— Ой-ой, — суетилась заведующая секцией парнокопытных, сама крошечная, гладко причесанная, стоящая на каблучках так изящно, что напоминала грациозную газель, — вы не перепугаете нам наших подопечных? Ой! только вы не включайте сильно свет! Ой! И не шумите!
— Да что вы так переживаете, — спросил оператор, устанавливая аппаратуру, — это ж верблюд, а не тигра какая!
— Ой, не скажите! это подотряд мозоленогих! Они, знаете, какие? Ох, у них характер!
— Вы правы, барышня, — оператор уставился в объектив, — будь у меня такие мозоли, я бы тоже нервничал … — съемка предстояла быть нелегкой, так как пользоваться верблюдами из зоопарка для езды дирекция запретила, пришлось умолять цирковых, но их основная группа гастролировала, а пенсионный верблюд Гера имел скверный характер и облезлый вид.
— Ничего-ничего, — свяжем при монтаже, — успокаивал сам себя Псоу, — Мона?! Ты поняла? Подходишь к Гере, обнимаешь его за шею, так — Вадик! Крупным берешь печальные глаза верблюда, печальные глаза Моны, печальные глаза Архарова, где-то так…

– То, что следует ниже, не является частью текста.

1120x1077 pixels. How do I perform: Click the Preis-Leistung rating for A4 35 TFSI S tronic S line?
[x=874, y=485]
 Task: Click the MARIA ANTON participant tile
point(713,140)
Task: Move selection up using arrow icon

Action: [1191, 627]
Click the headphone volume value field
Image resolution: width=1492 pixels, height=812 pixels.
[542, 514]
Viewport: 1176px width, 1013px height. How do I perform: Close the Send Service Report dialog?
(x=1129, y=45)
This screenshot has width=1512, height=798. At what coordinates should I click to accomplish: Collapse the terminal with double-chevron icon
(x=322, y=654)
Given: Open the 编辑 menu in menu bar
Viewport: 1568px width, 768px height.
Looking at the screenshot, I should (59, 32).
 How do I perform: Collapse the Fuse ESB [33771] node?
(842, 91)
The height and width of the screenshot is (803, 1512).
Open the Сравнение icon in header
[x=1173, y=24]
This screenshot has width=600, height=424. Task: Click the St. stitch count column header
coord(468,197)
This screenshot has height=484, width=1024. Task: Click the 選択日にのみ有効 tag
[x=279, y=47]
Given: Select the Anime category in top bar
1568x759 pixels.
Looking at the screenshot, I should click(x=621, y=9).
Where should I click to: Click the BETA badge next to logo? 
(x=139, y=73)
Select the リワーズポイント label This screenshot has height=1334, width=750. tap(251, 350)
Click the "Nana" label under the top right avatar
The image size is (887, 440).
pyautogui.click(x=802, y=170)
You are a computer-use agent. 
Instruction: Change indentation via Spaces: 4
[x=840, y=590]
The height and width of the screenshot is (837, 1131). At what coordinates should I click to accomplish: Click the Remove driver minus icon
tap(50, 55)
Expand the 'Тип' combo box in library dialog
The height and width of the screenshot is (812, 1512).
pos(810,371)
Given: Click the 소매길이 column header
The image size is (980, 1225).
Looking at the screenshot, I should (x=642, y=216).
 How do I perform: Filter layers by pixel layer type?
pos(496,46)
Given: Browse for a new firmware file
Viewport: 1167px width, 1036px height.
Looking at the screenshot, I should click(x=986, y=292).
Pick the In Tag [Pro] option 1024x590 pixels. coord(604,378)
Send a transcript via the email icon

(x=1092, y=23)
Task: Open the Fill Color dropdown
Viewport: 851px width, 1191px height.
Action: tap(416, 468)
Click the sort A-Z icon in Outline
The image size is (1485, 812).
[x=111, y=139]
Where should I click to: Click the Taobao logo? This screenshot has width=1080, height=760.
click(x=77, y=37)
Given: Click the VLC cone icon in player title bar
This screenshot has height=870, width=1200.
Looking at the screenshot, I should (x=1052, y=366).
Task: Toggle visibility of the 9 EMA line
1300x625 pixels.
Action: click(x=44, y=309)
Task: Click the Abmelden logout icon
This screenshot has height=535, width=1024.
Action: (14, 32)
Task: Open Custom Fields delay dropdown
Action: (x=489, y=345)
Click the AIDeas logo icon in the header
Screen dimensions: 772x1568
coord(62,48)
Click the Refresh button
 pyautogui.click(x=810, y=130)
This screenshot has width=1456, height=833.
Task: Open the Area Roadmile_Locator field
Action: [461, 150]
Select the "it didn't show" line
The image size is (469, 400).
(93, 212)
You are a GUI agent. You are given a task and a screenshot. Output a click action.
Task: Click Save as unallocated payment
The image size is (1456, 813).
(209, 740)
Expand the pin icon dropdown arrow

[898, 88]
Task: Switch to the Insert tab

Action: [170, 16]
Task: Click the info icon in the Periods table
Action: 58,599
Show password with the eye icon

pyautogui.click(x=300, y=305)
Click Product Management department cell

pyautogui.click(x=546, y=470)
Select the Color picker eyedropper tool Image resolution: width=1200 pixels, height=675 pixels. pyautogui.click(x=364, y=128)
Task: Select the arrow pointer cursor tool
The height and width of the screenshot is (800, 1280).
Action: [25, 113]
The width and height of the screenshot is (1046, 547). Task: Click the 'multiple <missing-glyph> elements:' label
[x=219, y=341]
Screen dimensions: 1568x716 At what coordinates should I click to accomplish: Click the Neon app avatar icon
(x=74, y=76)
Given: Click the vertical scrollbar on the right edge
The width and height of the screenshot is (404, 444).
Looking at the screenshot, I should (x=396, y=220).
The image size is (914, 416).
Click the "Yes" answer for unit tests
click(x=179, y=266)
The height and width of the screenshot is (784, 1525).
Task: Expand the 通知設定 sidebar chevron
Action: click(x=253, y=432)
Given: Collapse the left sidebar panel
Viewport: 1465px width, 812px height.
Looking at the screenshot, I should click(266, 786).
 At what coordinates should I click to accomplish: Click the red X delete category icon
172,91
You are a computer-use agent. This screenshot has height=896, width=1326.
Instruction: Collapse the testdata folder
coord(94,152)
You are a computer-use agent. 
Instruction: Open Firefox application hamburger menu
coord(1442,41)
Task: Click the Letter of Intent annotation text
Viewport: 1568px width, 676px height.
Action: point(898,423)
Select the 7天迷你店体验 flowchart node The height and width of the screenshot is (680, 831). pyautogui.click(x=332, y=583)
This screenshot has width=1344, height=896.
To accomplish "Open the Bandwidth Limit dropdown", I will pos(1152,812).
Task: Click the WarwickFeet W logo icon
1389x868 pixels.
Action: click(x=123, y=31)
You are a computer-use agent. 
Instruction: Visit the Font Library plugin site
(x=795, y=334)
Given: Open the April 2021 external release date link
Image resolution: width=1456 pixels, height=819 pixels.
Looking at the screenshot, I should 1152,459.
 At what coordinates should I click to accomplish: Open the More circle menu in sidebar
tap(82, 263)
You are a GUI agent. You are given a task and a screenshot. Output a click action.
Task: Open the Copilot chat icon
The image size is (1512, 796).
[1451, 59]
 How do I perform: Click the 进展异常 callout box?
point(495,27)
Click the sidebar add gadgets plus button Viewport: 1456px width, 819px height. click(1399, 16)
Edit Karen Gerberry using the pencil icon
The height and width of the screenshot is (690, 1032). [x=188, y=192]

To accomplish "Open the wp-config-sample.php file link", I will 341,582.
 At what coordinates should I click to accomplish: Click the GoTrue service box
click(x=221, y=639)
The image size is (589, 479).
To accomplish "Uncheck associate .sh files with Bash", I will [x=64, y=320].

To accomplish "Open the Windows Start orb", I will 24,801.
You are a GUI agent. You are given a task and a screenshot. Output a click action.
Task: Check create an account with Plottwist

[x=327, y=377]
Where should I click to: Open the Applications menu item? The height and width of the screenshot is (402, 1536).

— Короче, все плакали, — сказал оператор Вадим Брюсов, — я понял. Мона Ли, в шальварах и легком казакинчике, расшитым золотыми нитками, вместе с дрессировщиком Гасаном несколько раз повторила сцену. Гера не реагировал на легчайшее тело Моны, да и вообще — он был очень задумчивый верблюд ценной калмыцкой породы. Меж горбов устроили площадку, перехлестнув ремни под животом верблюда. Мона Ли верблюдов не боялась — видела еще в Орске. Соорудили декорацию — зоопарковские паслись как бы на дальнем плане, а на первом плане стоял облезлый Гера, тек ручеек, смутно виднелись камни крепости, а солнце садилось само по себе. При звуке хлопушки Гера как бы очнулся и посмотрел на Мону Ли.
— Хороший, хороший Гера, — шептала Мона ему на ушко, пока Гера меланхолично жевал жвачку, и его слюни, зеленые, как первая травка, спускались на песок. Застрекотала камера, прожектора мощным и ровным светом залили площадку, Мона Ли, танцующей походкой, почти на цыпочках, обошла вокруг верблюда, и мрачный бедуин, укутанный по брови в платок, подставил ладонь под ее маленькую ступню. Что именно не понравилось Гере, непонятно. Бедуином был переодет его хозяин Гасан, номер, подобный этому, исполнялся неоднократно, но Гера вдруг издал звук, который насторожил верблюдов, отдыхавших в стороне. Медленно раскачиваясь, они приблизились к месту съемки. Жар, исходящий от прожекторов, напоминал им солнце пустыни, а незнакомый верблюд, да еще двугорбый среди одногорбых, им показался странным. Все на площадке почувствовали, что верблюды настроены агрессивно. Гасан закричал:
— Отгоняйте верблюдов! Загоняйте их! Выключите прожектора, бегите, бегите … — и сам бежал, бросив Мону Ли на площадке перед разъяренными верблюдами. Псоу схватился за голову и закрыл глаза, и уже звонили директору зоопарка, вызывали пожарных, скорую помощь и милицию. Мона Ли, развернувшись к спешащим в ее сторону огромным животным, протянула им маленькую ладошку и заговорила на языке, которого не знала сама. Слышалось в ее голосе успокоительное «чок-чок» и какое-то пощелкивание, она шла к верблюдам совершенно спокойно, и вожак, подойдя к ней совсем близко, наклонил голову на длинной шее, дал себя погладить, а потом смиренно лег у ног Моны Ли. Пристыженный Гасан увел Геру, а Мона, улыбаясь уголками рта, сказала:
— Вольдемар Иосифович, давайте снимем, только этих, с одним горбиком, ничего?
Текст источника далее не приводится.